Oscar is the complete opposite of anything military. I really got to improvise and be in the moment. It was a lot of fun. It was really great to do those things and get wrapped up in the whole community.
What was day-to-day work like on set?
We would all arrive, have breakfast, get changed into our motion capture suits and do the ROM. This stands for Range of Motion, and is when you make sure all of the signals are working on your motion capture suit.
We then start discussing the scene and having a little bit of rehearsal time. Everyone really supports each other. What’s great is that there’s this huge screen where we can actually see the characters in costume, the way you would see them when you play. While I’m moving I see either Baird or Oscar. It was so interesting to see, because Animatrik could then really capture exactly how we wanted to portray the character. Everyone on set could then chip in and help each other. The day-to-day was a lot of hard work, but extremely fun!
What was the most challenging aspect of the project?

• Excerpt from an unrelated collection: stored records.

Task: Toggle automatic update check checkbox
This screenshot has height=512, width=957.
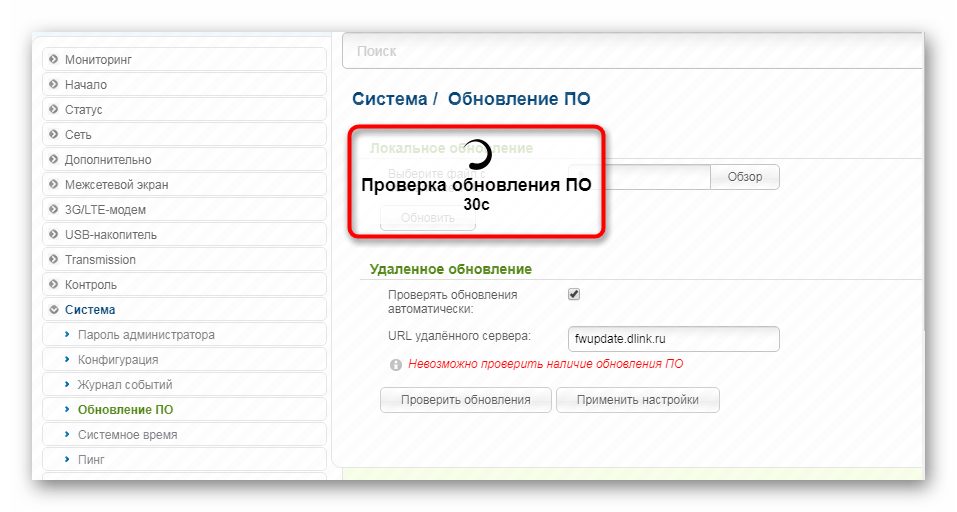Action: pyautogui.click(x=574, y=294)
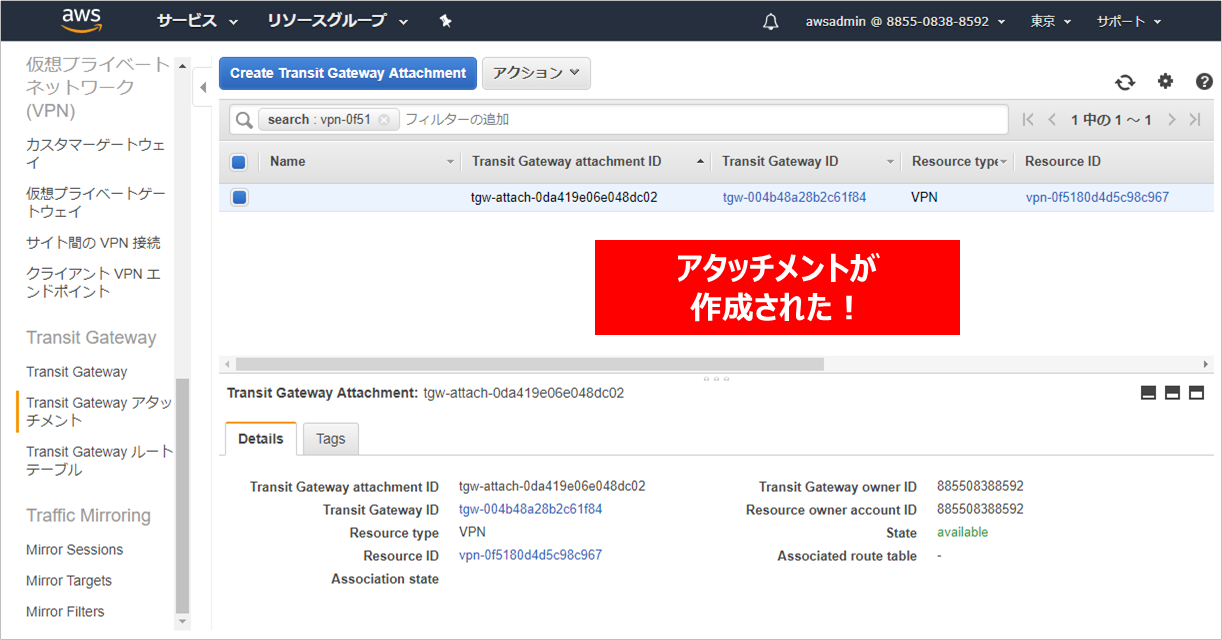Image resolution: width=1222 pixels, height=640 pixels.
Task: Switch to the Tags tab
Action: click(330, 439)
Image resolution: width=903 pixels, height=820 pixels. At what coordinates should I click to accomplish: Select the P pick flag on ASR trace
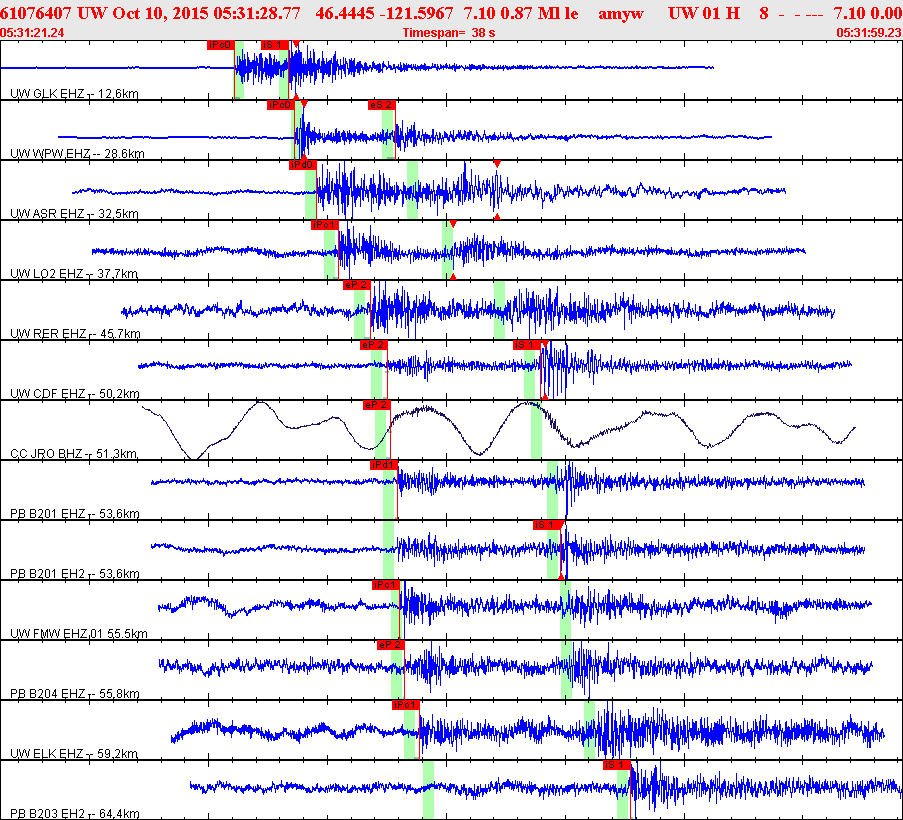303,165
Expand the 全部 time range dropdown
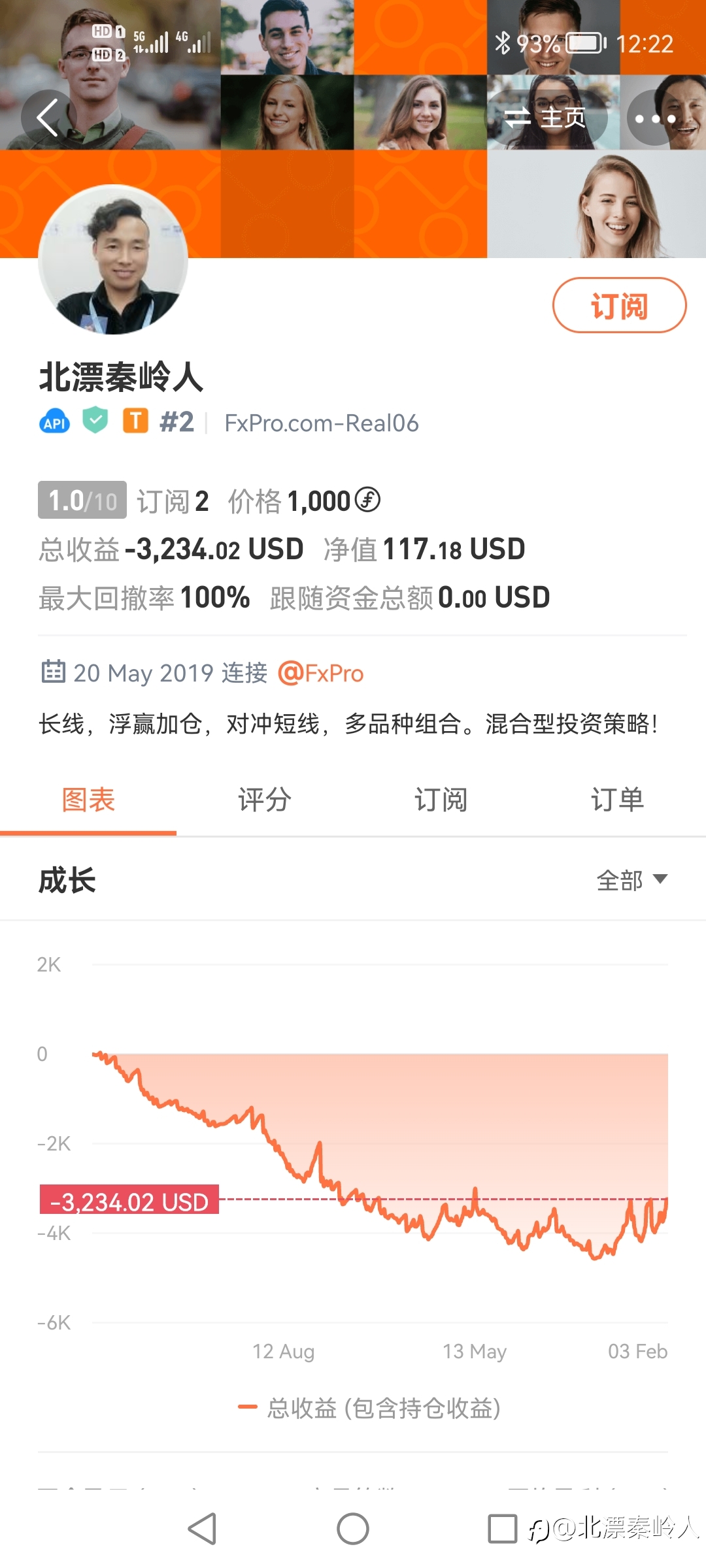The width and height of the screenshot is (706, 1568). click(632, 880)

I think the most challenging aspect was making sure the timing is right within the games, because there’s a specific amount of time we had to do the scenes in. We had to mimic the voice that we were hearing over the speakers. We were needing to do the natural movements within a specific amount of time, and this needed to be done over the track that we’re listening to. We were trying to be as natural as possible without rushing steps.
Did you have a favourite scene to shoot?
There were a lot! One was when we were walking away from the wall, and my character was explaining to them why it was so dangerous. That was a good scene because it was really drawn out, really long, and we had to fit it all in there; almost everyone was in the volume at that time.

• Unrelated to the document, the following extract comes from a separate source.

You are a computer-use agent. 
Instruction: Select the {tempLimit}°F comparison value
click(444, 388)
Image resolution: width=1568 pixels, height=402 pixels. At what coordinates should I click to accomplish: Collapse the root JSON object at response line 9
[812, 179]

What do you like about working with Animatrik?
I really like their sense of community. They get everyone involved and speak with us at a very collaborative level, as opposed to the traditional director and actor relationship. They take care of their talent and put a lot of effort into preparing everything. When we arrive on set everything is ready to go. The team really do their homework and then share that with us. Animatrik help create characters in a way that I don’t think we could do with any other production company.

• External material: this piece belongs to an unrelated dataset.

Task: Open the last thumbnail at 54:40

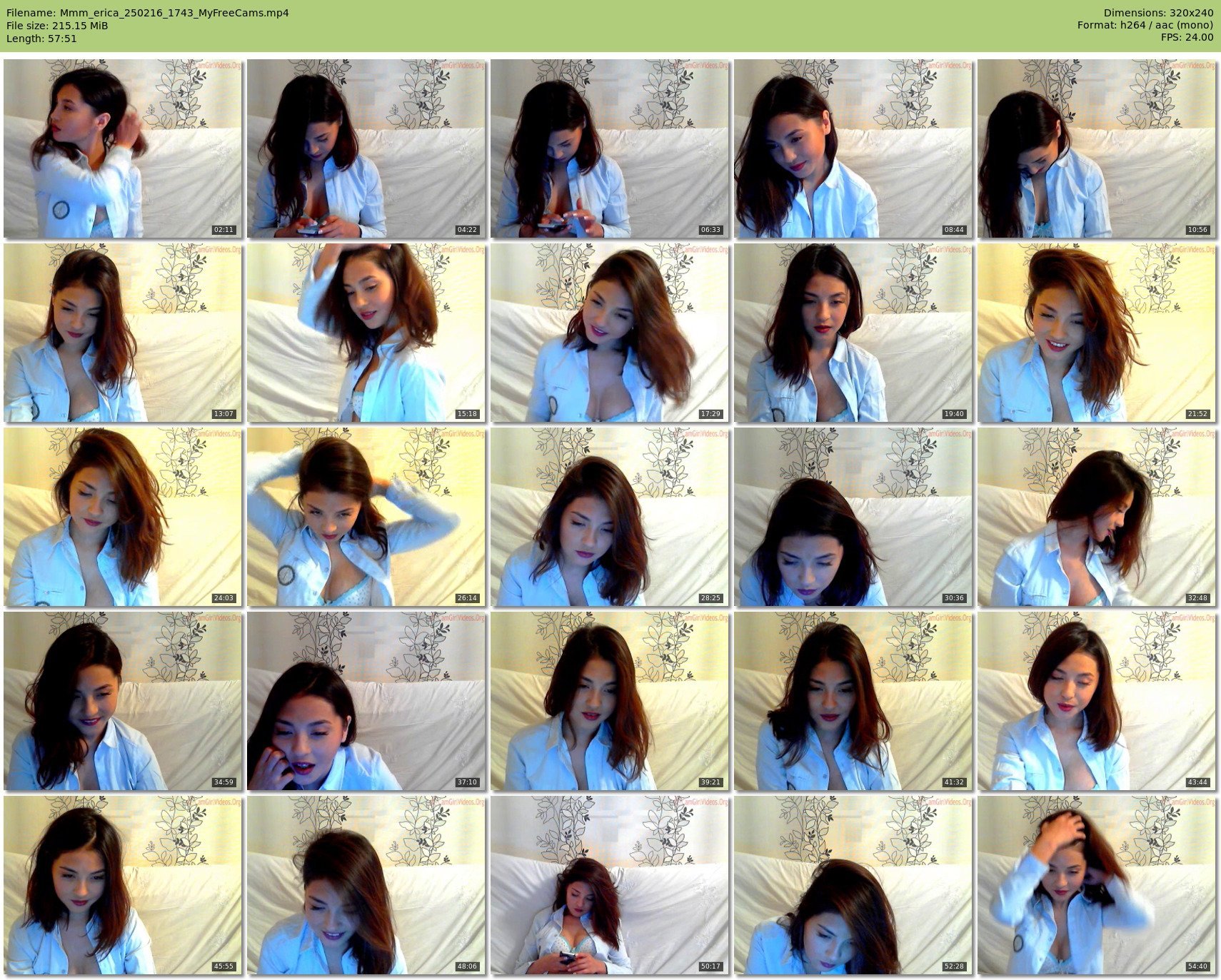Action: pos(1097,885)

Working with Chad Willett on the Animatrik set was a huge inspiration for myself and a lot of the other actors in Vancouver. I’d previously worked with him on other projects. He’s a fantastic actor too, so he understands the medium. It was an obvious pick for him to be a producer, as he really understands what the talent needs. He made the project such a joy to be a part of.
What excites you about mocap today?
I love the concept of motion capture today because it is creating so many realms and stories. It takes audiences outside of the world we live right now, almost as though we’re jumping dimensions. You can play in this fantastical world and explore.
Animatrik can actually recreate the scenes people read in fantasy novels. I am fortunate enough to be a part of the upcoming Planet of the Apes movie. Motion capture played a role in bringing this world to life again. Animatrik helped me work within that film because they had have had so many years experience in the industry. Working with a professional company like Animatrik helped me become a part of War for the Planet of the Apes.
Do you have any advice for people looking to become mocap actors?
My biggest advice is not to be afraid to go big. Put your ego in your pocket and just have fun. You’re basically a five-year-old having a blast, but with the mentality of an adult. Just literally have a blast. Don’t put any scepticism in it and don’t be afraid to fail. Just go for it. A director or a producer will say something they want, and it’s better for them if you go bigger and more dramatic. It’s easier to bring you down than it is to push you up and get you to meet their specifications.